Field schools had been run by the trust in communities across the territory each summer since 2002. The last one was held in the summer of 2008. During this six-year period, schools were held in Hall Beach, Pond Inlet, Kugluktuk and Repulse Bay.

Last summer, the trust and the Government of Nunavut's Department of Culture, Language, Elders and Youth conducted an evaluation of the program. This year the trust announced the program had folded. This has left some community members who praised the work the trust was doing disappointed.

"I think the field schools were excellent for young people. They gave them skills they wouldn't have gotten otherwise," said Philippa Ootoowak, community archivist with Pond Inlet Library and Archives Society.

In 2005, the trust was in the community with a group of 10 students from across the territory working on the Qilalukan/Qilalukkat site where Thule houses are located. Students worked as archeological assistants and helped excavate the site, took electronic readings of topography and archeological features to create electronic maps and took photos of artifacts, among other things. At the end of the summer they put together an exhibit for the community.

Ootoowak said not only did the students learn about archeology but that they were able to learn things about their ancestors and culture including about the pre-Dorset people.

She said for the first time, students were going back to their elders and asking them about the past.

"It started a real communication within the community about the site," said Ootoowak.

Five years later, what was learned by the students has resonated. The sites where the Thule houses are located are near a well-used ATV trail leading to a popular fishing area. She said in July during the community's fishing derby, some of the students who had participated in the field school went to hamlet and asked them to tape off the area to help protect the site.

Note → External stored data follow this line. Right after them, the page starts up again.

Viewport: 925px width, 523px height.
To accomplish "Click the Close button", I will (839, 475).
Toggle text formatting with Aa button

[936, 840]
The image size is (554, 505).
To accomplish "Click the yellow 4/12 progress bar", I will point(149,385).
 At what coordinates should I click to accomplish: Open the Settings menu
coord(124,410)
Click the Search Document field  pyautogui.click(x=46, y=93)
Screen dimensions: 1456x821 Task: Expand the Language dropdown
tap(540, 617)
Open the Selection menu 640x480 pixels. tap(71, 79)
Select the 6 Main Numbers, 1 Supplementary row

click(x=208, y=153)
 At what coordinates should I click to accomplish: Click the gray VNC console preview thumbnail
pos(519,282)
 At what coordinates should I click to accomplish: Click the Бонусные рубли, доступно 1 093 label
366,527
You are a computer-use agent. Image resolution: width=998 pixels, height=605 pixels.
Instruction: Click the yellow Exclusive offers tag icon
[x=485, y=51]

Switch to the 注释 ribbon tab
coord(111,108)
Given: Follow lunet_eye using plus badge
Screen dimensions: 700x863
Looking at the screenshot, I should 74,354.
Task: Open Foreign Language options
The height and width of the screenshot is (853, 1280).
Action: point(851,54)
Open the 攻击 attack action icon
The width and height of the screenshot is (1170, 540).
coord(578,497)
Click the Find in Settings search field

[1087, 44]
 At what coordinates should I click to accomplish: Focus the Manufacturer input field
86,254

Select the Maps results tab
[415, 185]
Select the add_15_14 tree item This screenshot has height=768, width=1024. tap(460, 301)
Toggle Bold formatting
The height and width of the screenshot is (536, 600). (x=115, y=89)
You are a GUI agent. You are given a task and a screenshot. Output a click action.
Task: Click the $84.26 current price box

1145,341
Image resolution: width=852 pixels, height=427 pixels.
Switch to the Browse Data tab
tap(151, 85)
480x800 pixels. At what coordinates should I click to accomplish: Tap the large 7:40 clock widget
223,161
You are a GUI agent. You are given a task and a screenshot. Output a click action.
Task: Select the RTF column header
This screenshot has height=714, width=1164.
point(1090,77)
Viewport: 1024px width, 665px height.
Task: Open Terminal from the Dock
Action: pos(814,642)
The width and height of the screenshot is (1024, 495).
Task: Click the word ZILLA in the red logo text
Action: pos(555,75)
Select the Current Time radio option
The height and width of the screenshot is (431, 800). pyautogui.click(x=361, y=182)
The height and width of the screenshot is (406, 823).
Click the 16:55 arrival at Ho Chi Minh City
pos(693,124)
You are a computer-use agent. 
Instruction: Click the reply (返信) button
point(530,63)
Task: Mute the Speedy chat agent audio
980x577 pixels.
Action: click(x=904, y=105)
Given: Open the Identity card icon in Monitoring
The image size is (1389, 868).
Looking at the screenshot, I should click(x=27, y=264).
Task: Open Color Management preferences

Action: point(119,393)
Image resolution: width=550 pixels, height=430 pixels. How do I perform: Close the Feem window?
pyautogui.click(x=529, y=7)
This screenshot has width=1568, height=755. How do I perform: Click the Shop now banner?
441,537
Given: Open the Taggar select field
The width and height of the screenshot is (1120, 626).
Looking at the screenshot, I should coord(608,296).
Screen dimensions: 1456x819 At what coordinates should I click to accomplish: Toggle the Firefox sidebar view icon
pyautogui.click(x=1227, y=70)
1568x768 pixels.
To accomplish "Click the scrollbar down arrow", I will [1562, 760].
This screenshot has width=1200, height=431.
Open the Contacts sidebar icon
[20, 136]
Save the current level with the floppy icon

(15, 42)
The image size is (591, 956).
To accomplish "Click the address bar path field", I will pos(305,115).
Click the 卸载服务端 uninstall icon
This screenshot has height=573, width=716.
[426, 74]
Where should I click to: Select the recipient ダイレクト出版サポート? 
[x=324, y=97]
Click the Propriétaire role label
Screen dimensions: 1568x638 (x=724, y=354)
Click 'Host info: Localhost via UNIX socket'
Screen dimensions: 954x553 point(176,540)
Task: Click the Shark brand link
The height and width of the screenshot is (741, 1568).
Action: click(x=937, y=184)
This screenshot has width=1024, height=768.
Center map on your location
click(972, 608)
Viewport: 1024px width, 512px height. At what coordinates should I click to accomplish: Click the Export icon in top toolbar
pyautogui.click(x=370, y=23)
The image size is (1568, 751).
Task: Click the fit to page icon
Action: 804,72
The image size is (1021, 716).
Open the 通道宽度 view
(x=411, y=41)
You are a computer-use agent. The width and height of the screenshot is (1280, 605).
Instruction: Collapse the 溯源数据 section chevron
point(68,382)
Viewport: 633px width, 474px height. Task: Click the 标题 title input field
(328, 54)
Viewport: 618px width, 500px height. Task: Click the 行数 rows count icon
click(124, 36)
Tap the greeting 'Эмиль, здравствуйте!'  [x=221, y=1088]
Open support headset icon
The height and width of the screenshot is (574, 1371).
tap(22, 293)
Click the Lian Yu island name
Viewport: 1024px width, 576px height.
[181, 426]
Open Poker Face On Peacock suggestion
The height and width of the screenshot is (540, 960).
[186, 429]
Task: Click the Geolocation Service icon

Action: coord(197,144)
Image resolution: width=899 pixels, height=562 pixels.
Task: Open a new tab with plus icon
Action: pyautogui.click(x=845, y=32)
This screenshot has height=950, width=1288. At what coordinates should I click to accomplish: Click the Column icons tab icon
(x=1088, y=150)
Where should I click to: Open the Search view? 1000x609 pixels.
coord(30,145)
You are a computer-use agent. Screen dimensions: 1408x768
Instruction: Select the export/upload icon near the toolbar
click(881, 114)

Chemko said the field schools were not working out as planned. The intent was to get beneficiaries involved in the heritage sector.

"They weren't going on to university which was our hope in doing this, it was a question of what exactly were our goals and priorities," she said.

The field schools were also getting expensive. She said when they first started they cost $30,000. Now they would cost at least $60,000 as the students' airfare, accommodations and food was all looked after.

At times she said it was also a question of some of the students' motivation.

With no field schools for students to participate in, Ootoowak said she is worried about what is being done about archeology in the territory.

The trust has taken on other projects. Chemko said they have just started a heritage leadership program, where people who started working in the field will be contacted to find out why they stopped or changed careers.

There is also a plan to offer heritage career counselling. This would be a multi-year program where staff at the trust would help individuals further their education in the field including financial support.

"People often aren't in the position to pay for these courses themselves. Sometimes they need someone to guide them through the process," she said.

An example would be if someone wanted to apply for a program but didn't have the right science course from high school.

There has already been interest from several individuals in the counselling.

Both Chemko and Ootoowak said they agree there are not enough Inuit getting involved in the field.

Chemko said in the territory there are not a lot of professionally-trained heritage workers, no Inuit conservator and others to work in the field.

"We are looking at creating leaders and filling these gaps in this process so we don't always have to contract people from the south to come to do work. That is the way it is now; it doesn't mean it always has to be that way and it is not sustainable," she said.